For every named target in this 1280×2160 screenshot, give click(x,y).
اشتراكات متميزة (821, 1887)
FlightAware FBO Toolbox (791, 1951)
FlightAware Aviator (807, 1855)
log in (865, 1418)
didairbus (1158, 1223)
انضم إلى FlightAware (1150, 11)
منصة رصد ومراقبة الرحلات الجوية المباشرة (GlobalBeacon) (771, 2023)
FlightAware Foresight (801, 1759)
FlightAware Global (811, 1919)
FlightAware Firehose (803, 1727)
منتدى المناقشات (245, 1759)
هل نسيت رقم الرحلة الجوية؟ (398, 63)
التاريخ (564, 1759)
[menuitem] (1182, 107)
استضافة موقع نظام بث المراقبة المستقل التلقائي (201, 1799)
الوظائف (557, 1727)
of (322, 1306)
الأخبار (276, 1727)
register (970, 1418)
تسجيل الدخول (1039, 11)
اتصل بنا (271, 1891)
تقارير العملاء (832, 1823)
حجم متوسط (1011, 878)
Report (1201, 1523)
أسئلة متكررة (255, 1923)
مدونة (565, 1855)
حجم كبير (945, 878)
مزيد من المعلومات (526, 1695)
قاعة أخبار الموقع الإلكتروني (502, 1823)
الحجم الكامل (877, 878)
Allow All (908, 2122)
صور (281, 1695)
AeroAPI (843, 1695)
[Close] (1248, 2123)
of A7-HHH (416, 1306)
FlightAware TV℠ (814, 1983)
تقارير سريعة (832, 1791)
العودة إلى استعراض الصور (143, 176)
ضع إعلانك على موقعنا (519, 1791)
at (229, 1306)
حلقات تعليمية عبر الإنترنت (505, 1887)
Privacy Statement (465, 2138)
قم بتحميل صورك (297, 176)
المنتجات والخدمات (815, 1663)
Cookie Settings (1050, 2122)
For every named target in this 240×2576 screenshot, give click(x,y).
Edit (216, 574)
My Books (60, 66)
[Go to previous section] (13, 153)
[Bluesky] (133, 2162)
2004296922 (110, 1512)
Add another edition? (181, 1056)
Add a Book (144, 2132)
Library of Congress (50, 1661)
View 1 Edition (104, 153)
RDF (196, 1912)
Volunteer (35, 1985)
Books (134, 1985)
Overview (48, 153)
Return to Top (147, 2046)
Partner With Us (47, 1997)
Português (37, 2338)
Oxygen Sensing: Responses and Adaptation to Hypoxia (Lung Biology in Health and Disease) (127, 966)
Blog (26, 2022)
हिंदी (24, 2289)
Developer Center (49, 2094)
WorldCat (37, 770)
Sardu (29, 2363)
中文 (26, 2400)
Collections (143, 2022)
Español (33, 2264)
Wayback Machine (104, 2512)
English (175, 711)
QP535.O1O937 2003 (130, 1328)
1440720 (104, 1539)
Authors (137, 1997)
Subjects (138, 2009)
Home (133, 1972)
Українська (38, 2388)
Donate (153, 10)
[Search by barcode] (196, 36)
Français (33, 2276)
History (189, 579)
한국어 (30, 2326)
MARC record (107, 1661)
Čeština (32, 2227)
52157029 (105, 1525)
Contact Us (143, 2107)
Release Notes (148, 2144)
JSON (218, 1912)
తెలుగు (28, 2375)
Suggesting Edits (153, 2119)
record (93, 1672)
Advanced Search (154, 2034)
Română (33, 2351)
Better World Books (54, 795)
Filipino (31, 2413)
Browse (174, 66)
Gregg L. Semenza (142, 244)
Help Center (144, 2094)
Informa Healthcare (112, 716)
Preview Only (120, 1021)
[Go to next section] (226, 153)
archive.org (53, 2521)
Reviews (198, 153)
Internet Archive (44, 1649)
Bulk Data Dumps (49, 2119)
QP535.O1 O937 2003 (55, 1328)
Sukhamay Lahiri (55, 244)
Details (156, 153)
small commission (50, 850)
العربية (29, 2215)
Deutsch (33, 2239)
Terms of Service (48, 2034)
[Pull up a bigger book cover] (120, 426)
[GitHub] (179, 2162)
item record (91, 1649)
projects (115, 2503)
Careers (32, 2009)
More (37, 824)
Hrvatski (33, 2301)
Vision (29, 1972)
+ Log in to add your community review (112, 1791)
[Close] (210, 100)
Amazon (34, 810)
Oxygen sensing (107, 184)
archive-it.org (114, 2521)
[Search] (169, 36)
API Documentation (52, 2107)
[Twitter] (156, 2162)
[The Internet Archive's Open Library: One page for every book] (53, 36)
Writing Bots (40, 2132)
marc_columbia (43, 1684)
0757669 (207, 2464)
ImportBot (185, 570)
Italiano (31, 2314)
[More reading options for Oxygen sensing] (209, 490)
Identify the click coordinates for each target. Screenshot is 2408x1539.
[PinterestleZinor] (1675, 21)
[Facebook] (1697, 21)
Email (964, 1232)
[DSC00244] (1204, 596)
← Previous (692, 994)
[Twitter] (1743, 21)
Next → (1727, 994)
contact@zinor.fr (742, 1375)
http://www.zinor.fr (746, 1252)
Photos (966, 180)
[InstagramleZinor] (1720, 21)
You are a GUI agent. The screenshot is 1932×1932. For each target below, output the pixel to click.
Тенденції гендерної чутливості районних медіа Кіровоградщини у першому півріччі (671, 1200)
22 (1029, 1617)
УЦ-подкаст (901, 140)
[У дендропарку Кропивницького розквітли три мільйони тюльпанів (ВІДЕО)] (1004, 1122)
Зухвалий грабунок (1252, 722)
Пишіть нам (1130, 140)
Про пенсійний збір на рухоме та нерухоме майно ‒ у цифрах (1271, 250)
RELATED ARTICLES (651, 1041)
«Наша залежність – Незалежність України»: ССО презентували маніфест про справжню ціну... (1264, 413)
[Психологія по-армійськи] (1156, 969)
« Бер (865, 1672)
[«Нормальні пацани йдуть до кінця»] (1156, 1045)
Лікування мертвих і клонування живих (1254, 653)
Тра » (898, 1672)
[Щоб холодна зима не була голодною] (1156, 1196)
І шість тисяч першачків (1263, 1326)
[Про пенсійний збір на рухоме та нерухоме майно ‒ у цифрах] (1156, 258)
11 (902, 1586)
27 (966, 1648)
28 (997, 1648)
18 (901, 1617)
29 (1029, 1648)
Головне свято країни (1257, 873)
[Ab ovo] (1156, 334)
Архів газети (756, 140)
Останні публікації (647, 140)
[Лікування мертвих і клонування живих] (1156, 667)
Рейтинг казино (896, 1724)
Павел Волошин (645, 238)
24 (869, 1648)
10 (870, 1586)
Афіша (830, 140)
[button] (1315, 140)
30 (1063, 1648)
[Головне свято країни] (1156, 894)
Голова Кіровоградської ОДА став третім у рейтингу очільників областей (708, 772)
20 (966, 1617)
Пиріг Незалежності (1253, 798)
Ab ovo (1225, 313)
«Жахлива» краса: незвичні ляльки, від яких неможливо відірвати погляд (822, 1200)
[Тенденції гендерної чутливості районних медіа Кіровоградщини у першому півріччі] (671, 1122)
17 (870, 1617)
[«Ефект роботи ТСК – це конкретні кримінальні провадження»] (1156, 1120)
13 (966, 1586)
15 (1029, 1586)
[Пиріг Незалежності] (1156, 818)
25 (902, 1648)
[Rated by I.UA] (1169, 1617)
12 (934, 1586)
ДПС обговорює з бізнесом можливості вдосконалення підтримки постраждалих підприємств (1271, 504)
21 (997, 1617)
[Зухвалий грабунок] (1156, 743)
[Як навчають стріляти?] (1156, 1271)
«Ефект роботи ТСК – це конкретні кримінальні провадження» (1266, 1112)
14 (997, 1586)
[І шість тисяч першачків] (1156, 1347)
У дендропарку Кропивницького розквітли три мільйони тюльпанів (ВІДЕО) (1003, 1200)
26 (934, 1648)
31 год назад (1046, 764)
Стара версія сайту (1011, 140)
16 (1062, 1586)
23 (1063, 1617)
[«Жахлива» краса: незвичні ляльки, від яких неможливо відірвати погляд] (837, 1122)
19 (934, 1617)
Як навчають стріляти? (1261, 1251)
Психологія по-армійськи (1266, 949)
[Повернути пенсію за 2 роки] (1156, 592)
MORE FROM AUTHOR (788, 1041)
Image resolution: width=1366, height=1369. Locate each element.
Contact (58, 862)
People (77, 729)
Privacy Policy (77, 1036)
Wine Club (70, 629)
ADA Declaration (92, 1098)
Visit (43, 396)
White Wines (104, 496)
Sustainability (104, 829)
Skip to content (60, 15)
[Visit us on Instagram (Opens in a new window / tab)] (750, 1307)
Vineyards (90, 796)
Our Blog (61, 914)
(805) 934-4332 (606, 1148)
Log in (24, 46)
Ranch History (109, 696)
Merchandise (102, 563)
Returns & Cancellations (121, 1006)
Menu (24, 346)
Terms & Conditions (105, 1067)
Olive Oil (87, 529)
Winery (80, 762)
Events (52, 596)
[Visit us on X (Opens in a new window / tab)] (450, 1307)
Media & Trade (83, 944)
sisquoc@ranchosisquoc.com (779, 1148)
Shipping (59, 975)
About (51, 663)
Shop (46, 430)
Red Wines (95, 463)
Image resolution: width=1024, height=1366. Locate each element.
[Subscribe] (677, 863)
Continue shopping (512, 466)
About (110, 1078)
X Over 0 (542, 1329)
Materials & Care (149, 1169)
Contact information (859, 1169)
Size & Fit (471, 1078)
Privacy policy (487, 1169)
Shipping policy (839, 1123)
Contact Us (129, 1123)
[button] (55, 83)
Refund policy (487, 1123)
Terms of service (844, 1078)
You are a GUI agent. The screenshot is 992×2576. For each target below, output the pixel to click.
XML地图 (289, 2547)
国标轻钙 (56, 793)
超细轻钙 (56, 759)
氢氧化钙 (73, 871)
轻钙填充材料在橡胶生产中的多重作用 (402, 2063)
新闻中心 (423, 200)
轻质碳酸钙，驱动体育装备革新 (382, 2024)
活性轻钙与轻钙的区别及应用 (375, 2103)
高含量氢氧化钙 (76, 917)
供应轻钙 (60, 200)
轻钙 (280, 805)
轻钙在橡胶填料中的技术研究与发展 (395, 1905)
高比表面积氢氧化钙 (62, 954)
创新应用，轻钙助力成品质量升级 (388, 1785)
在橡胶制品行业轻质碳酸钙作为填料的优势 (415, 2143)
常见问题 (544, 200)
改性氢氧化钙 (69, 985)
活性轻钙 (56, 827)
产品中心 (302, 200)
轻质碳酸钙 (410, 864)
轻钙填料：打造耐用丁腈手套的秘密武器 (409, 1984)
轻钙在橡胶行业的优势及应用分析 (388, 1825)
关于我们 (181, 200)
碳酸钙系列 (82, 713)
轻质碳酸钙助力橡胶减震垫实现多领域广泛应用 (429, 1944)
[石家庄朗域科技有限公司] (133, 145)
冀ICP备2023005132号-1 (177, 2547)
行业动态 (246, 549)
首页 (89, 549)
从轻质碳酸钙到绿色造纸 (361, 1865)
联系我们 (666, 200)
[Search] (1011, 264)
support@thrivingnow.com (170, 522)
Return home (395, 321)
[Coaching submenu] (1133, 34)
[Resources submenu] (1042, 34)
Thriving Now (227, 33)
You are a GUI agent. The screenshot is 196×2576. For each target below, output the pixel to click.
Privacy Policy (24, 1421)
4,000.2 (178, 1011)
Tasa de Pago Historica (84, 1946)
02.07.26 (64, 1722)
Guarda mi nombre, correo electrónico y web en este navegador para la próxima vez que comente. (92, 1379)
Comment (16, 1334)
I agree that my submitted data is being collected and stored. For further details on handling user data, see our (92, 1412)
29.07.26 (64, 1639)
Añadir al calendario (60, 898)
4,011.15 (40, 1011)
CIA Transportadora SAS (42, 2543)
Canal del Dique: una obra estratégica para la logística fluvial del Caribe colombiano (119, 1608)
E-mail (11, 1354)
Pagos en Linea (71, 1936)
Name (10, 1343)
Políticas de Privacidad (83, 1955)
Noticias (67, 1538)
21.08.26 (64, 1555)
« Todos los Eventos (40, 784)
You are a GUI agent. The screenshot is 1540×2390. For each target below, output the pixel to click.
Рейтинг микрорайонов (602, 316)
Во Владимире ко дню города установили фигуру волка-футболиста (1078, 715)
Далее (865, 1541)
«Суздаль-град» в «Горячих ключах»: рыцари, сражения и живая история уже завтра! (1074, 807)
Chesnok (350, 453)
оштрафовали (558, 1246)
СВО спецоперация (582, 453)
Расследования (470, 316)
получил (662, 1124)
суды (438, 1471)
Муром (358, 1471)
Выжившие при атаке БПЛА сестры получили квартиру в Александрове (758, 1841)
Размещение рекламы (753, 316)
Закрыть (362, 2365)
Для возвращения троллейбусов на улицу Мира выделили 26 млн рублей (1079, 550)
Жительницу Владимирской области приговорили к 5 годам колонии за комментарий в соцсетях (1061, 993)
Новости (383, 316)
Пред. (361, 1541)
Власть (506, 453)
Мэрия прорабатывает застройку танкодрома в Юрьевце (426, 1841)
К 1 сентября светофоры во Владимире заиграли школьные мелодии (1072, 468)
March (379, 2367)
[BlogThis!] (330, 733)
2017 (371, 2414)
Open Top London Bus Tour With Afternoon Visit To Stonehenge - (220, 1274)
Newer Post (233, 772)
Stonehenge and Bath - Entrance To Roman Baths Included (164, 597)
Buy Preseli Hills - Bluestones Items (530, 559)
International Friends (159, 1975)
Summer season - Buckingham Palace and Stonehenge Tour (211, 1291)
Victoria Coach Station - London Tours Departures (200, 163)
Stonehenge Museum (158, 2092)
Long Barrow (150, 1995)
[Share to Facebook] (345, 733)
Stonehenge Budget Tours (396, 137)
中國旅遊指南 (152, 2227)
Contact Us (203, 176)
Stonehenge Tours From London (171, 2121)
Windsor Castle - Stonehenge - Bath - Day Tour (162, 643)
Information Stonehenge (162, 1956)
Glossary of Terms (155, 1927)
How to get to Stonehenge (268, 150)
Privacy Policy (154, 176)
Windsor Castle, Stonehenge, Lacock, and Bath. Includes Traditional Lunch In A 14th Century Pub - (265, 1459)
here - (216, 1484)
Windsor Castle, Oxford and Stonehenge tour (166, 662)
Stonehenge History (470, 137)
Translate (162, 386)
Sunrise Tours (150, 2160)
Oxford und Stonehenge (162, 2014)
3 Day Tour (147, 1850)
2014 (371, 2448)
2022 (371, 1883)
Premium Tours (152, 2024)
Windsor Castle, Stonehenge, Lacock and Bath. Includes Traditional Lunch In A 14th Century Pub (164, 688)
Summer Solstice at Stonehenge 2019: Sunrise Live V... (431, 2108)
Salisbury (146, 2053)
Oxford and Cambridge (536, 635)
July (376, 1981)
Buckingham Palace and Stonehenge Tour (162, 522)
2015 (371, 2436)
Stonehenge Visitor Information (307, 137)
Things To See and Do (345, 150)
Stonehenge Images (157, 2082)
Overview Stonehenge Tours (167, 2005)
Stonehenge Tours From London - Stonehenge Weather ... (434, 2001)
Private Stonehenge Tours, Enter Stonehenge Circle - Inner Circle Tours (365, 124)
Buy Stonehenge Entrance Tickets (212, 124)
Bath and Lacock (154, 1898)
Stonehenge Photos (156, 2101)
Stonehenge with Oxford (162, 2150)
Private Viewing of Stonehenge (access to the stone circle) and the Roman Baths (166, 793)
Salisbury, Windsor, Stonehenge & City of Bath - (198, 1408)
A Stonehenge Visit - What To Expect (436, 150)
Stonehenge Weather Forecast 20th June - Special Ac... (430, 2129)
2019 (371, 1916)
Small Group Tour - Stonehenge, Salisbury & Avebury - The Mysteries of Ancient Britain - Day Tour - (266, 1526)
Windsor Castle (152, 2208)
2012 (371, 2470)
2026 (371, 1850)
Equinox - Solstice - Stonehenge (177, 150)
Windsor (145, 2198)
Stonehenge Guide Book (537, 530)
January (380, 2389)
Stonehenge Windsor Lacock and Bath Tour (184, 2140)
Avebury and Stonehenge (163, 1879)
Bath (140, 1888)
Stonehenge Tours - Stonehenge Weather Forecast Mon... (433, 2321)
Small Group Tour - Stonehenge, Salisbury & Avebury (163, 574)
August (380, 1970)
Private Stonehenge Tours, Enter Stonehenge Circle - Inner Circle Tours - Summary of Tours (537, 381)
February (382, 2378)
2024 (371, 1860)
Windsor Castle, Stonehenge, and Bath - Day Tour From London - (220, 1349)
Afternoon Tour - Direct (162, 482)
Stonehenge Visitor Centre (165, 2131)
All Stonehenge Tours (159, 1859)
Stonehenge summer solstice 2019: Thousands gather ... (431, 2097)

Exercise prompt =
Please make an exact copy of the lines above from the line with "Name (10, 1343)" through the line with "Далее (865, 1541)", both ends included.

Answer to this task =
Name (10, 1343)
Políticas de Privacidad (83, 1955)
Noticias (67, 1538)
21.08.26 (64, 1555)
« Todos los Eventos (40, 784)
You are a GUI agent. The screenshot is 1540×2390. For each target below, output the pixel to click.
Рейтинг микрорайонов (602, 316)
Во Владимире ко дню города установили фигуру волка-футболиста (1078, 715)
Далее (865, 1541)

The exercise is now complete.